Virginia executes sniper who terrorized D.C. area in '02
Family members of convicted sniper John A. Muhammad pray outside Greenville Correctional Center in Jarratt, Va., at the scheduled time of Muhammad's execution on Tuesday. Muhammad was executed for sniper attacks that killed 10 people in Virginia, Maryland and Washington, D.C., during a three-week spree in 2002.
Dean Hoffmeyer, Associated Press
WASHINGTON — John A. Muhammad, whose murderous shooting spree in the fall of 2002 left at least 10 dead, was executed at a Virginia state prison on Tuesday night.
The execution closed a case that fixated the region ever since local residents were gunned down while doing the most mundane tasks, like shopping or pumping gas.
On Monday, the Supreme Court refused to intervene in the case of Muhammad, 48, who was sentenced to die for the killing of Dean H. Meyers, an engineer who was shot in the head at a gasoline station in Manassas, Va.
Meyers was one of 10 people killed in Maryland, Virginia and Washington over three weeks in October 2002. Muhammad's accomplice, Lee B. Malvo, who was 17 at the time, was sentenced to life in prison without parole. The two are also suspected of fatal shootings in Alabama, Arizona and Louisiana.
On Tuesday afternoon, Gov. Tim Kaine of Virginia said he would not stay the scheduled execution. "I find no compelling reason to set aside the sentence that was recommended by the jury and then imposed and affirmed by the courts," Kaine said in a written statement. "Accordingly, I decline to intervene."
The random nature of Muhammad's shootings left people fearful and led many to remain indoors as much as possible to avoid becoming a target.
When the police announced that witnesses had reported having spotted white box trucks near the scenes of the shootings, the public became obsessed with the ubiquitous work vehicles and a sense of panic often beset anyone sitting at an intersection near such trucks. After a teenager was shot outside his Maryland school, local officials decided to keep schoolchildren inside at recess and they began drilling on duck-and-cover techniques.

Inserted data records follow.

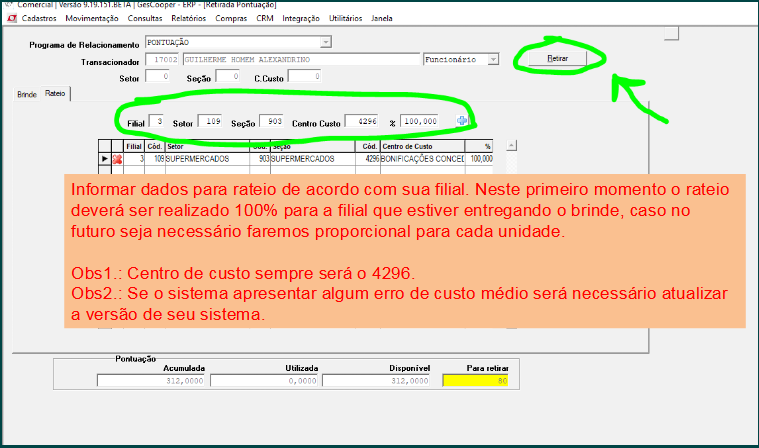Select the row pointer arrow in grid

[x=105, y=159]

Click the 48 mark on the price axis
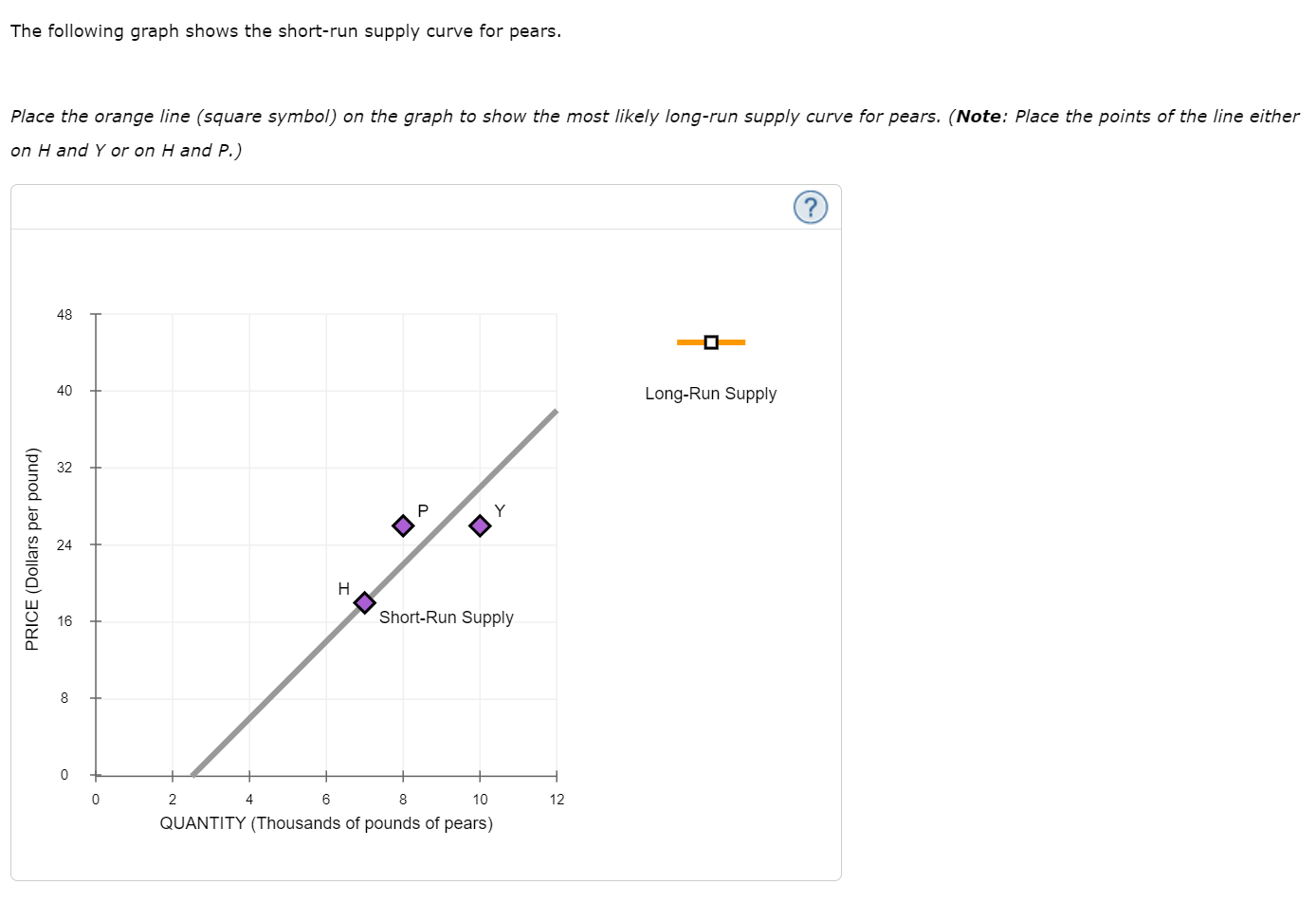pos(65,314)
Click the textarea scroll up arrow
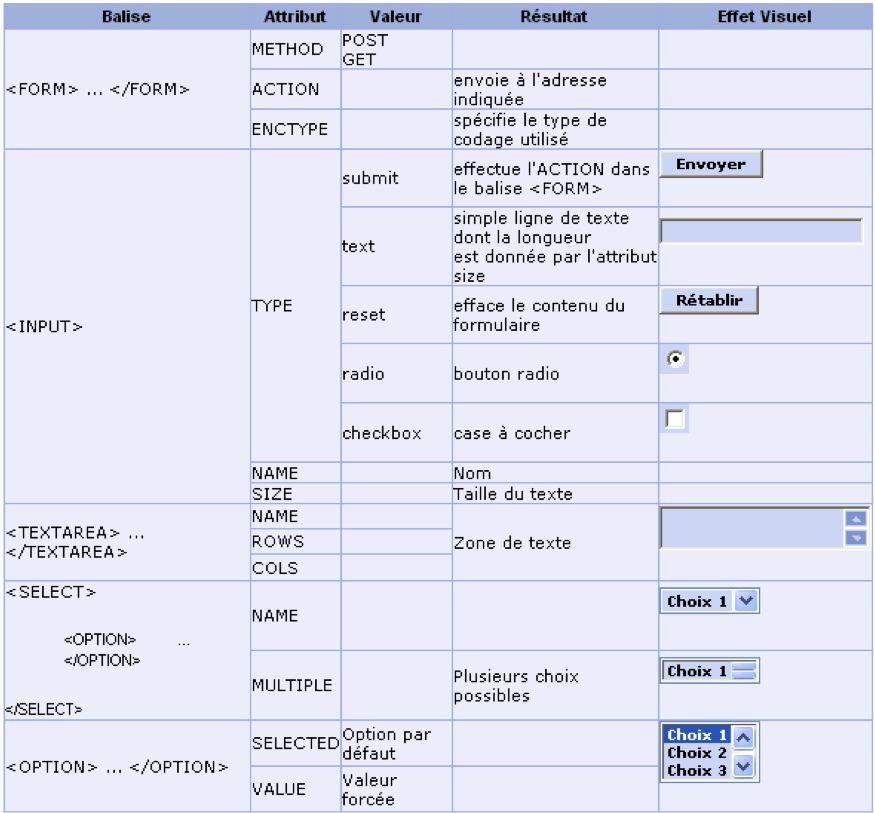The width and height of the screenshot is (875, 813). [856, 519]
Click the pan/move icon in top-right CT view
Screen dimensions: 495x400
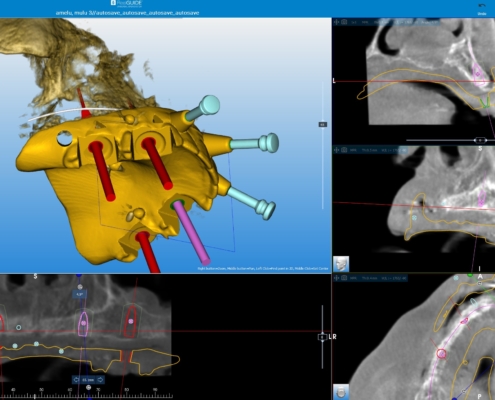coord(337,22)
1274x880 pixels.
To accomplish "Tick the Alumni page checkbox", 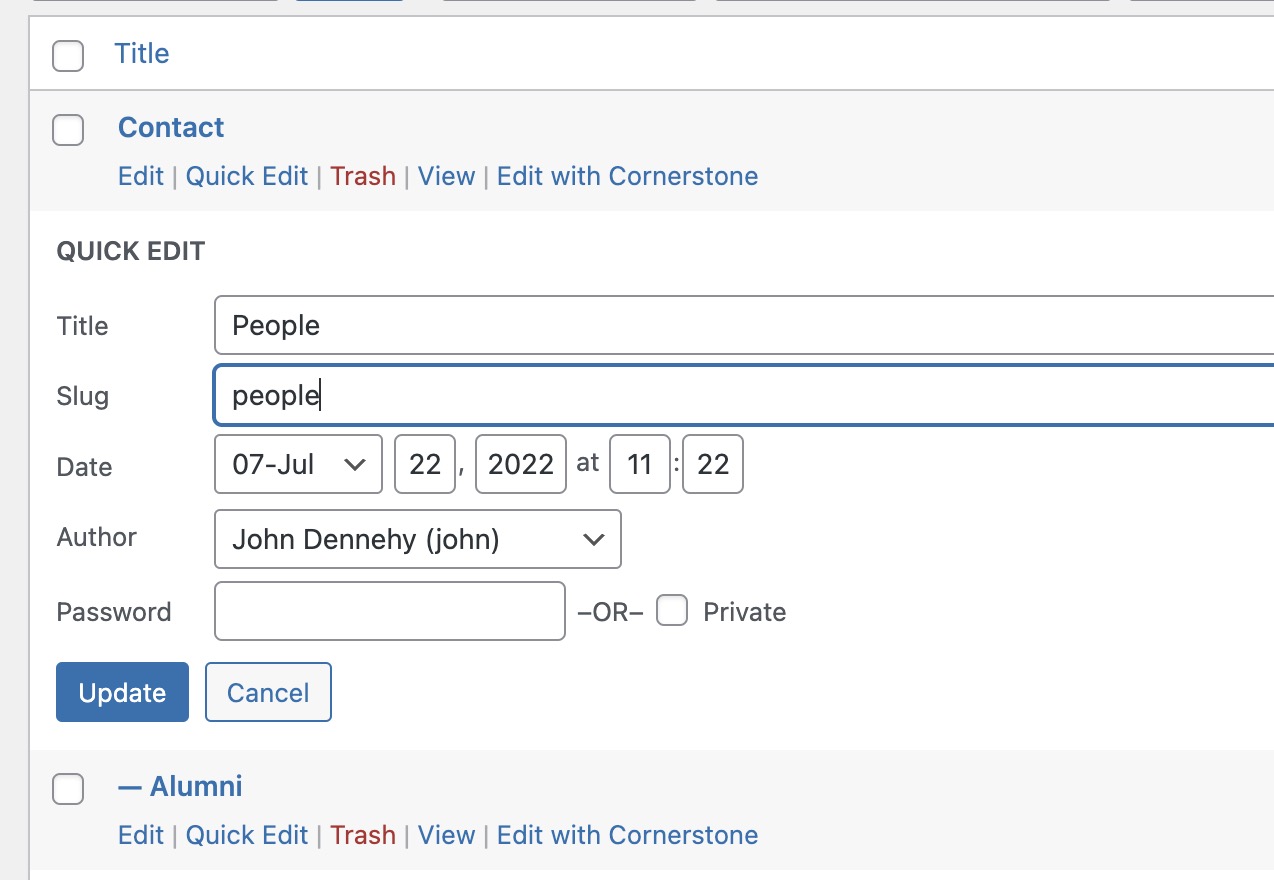I will tap(68, 789).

While the Supreme Court did not comment in refusing to hear Muhammad's appeal, three justices objected to the relative haste accompanying the execution.
Justice John Paul Stevens wrote that he did not disagree with the majority's decision to decline the case, but he complained that "under our normal practice," Muhammad's petition for the court to take his case would have been discussed at the justices' conference scheduled for Nov. 24.
But because Virginia scheduled the execution for Tuesday, the judicial process was rushed, Stevens said in a statement joined by justices Ruth Bader Ginsburg and Sonia Sotomayor.